I gestori contestano in particolare il divieto di somministrazione per asporto dalle 22, che impedirebbe ai clienti di consumare bevande, anche analcoliche, in piedi all’esterno dei locali. In pratica, a partire da quell’orario, sarebbe possibile restare solo seduti ai tavolini, anche nelle serate del weekend.
Confesercenti al fianco dei locali
Sulla vicenda è intervenuta anche Confesercenti, che ha espresso forte contrarietà. «Riteniamo che questo provvedimento sia assolutamente sbagliato perché in questo modo si contrae l’economia delle attività commerciali – ha dichiarato Vincenzo Schiavo, presidente di Confesercenti Napoli e Campania e vicepresidente nazionale con delega al Mezzogiorno – e solo a causa di alcuni limiti o incapacità».
«La verità è che non si riesce a controllare la città tutelando le persone perbene, non si educano i giovani a vivere in modo civile rispettando la propria città e non vengono garantite aree urbane, esistenti in ogni parte del mondo, in cui i giovani possono incontrarsi per bere qualcosa dopo dure giornate di lavoro o di studio. Alla fine chi ne paga dazio? Le attività commerciali, i nostri bar e i nostri esercizi, che dalle 22 non potranno più offrire asporto e che all’1.30 dovranno obbligatoriamente chiudere, con evidenti ripercussioni e danni importanti per le loro casse» sottolinea.
Rileva anche come l’ordinanza finisca per penalizzare un settore già in difficoltà: «Con questo provvedimento si accontenta solo una parte di residenti che in passato si lamentavano della desolazione delle stesse aree, spesso preda di prostituzione e delinquenza e ora rinate anche grazie all’insediamento delle attività di ristoro. Le nostre attività andrebbero invece tutelate: ogni anno centinaia di piccole imprese chiudono nonostante i sacrifici degli esercenti, che rischiano beni familiari, si espongono con finanziamenti bancari o, nei casi peggiori, finiscono ostaggio della malavita. Il fallimento, per molti di loro, è dietro l’angolo e per questo andrebbero sostenuti e non scoraggiati.»

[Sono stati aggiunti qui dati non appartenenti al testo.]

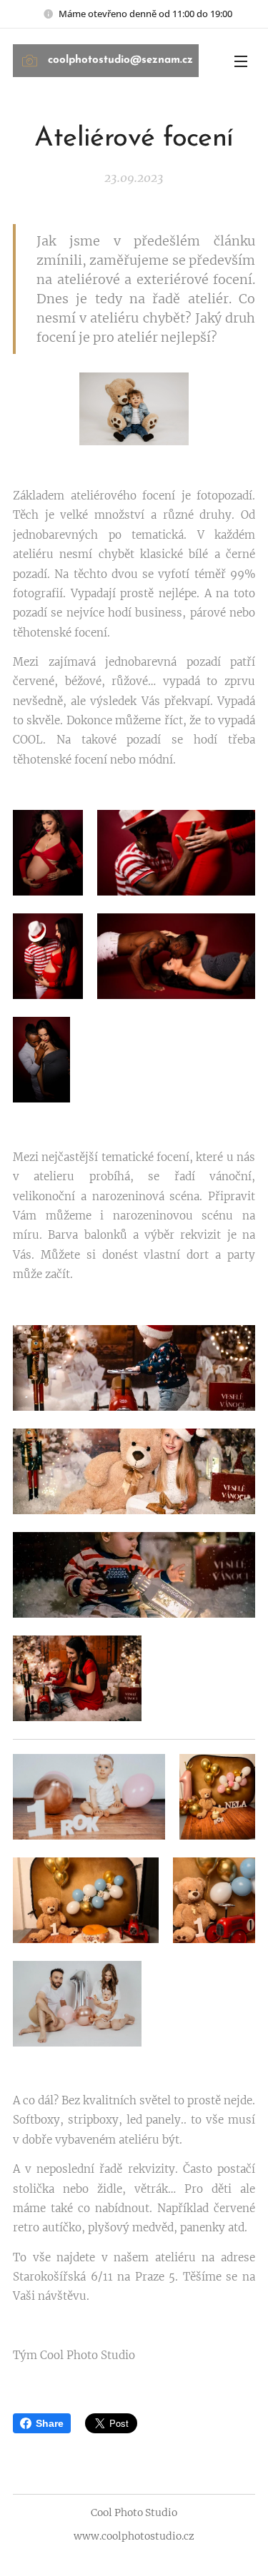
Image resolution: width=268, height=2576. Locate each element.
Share (50, 2423)
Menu (241, 60)
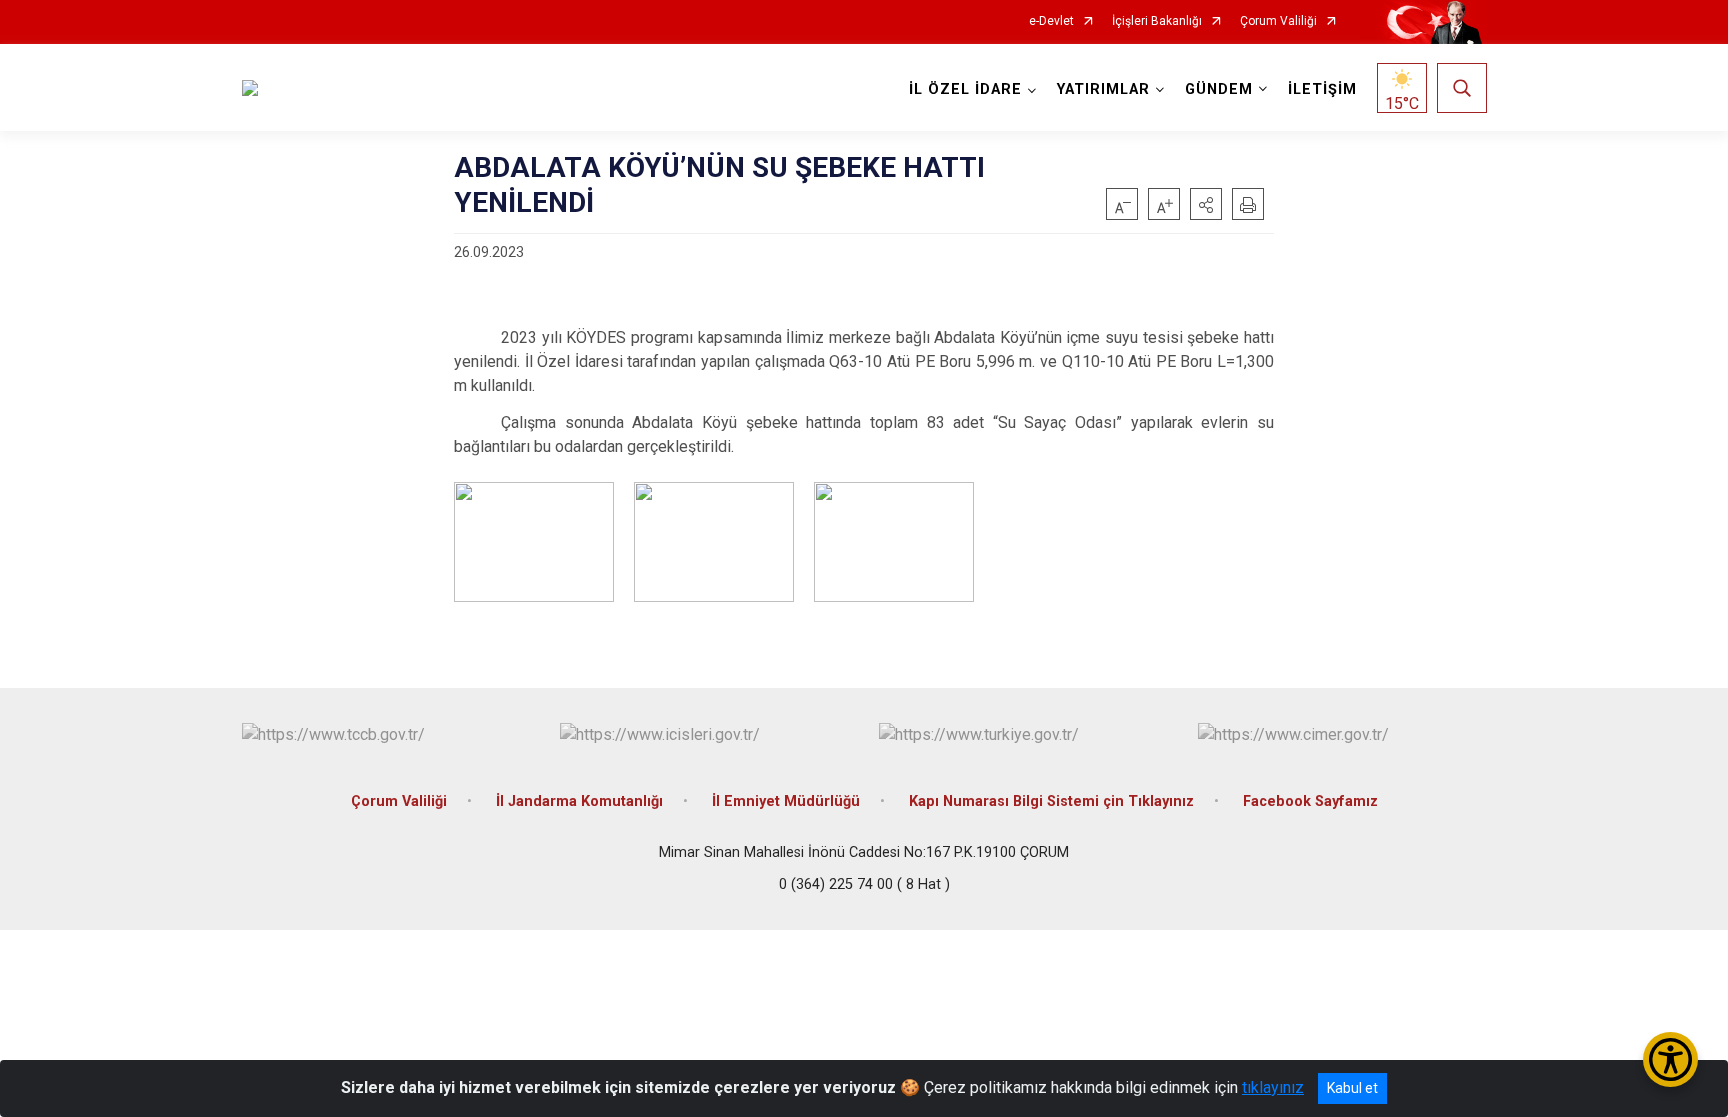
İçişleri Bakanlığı (1157, 21)
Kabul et (1352, 1088)
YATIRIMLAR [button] (1103, 89)
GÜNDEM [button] (1219, 89)
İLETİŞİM (1322, 89)
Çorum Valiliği (1278, 21)
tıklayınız (1273, 1087)
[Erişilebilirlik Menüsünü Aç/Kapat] (1670, 1059)
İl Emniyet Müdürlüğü (786, 801)
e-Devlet (1051, 21)
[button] (1206, 204)
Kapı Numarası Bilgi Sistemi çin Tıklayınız (1051, 801)
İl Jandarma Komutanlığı (579, 801)
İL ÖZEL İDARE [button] (965, 89)
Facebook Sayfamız (1310, 801)
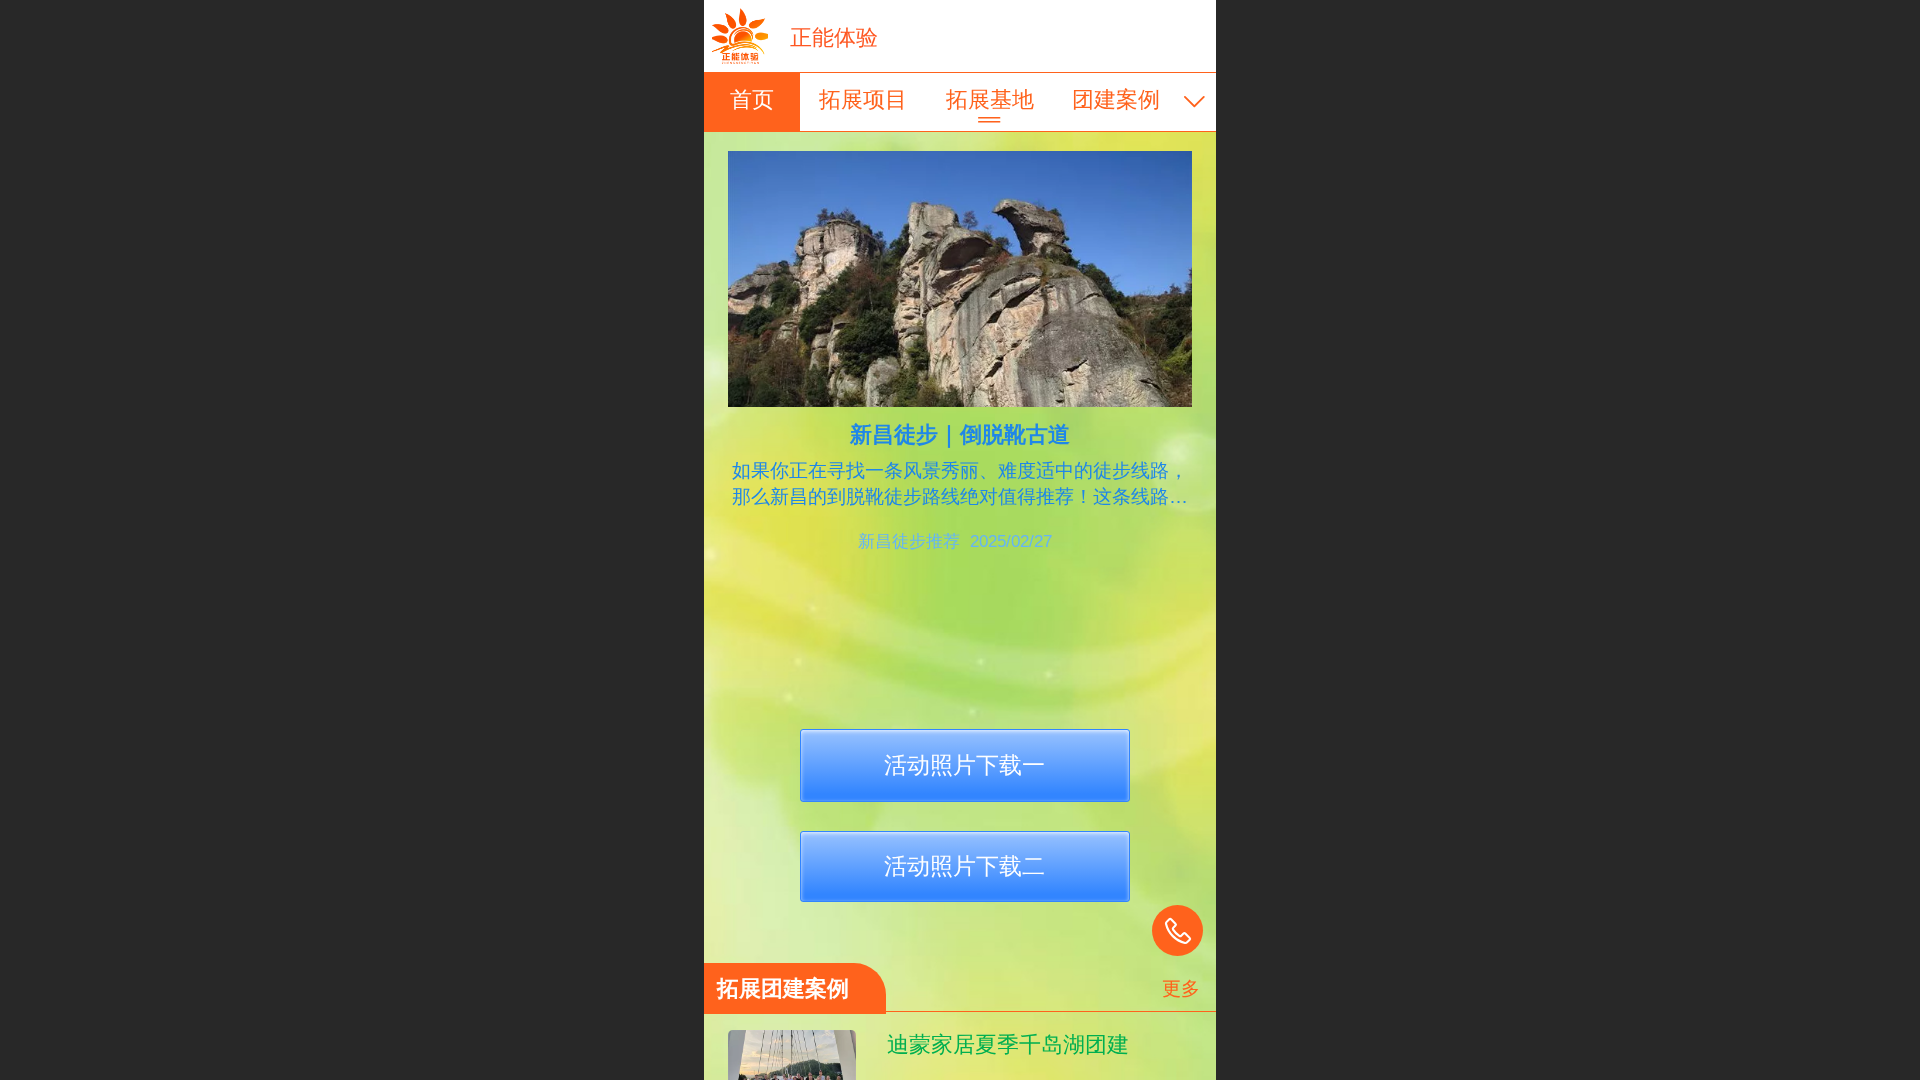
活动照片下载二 (964, 866)
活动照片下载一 (964, 765)
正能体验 (834, 37)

Il presidente auspica infine un confronto costruttivo: «Abbiamo rispetto delle ragioni dei residenti, ma ci sono anche quelle degli esercenti. Serve un dialogo più democratico per contemperare gli opposti interessi e, magari, ampliare le aree della movida in altre zone della città, come il Porto o il Centro Direzionale» e alleggerire la pressione sul centro storico.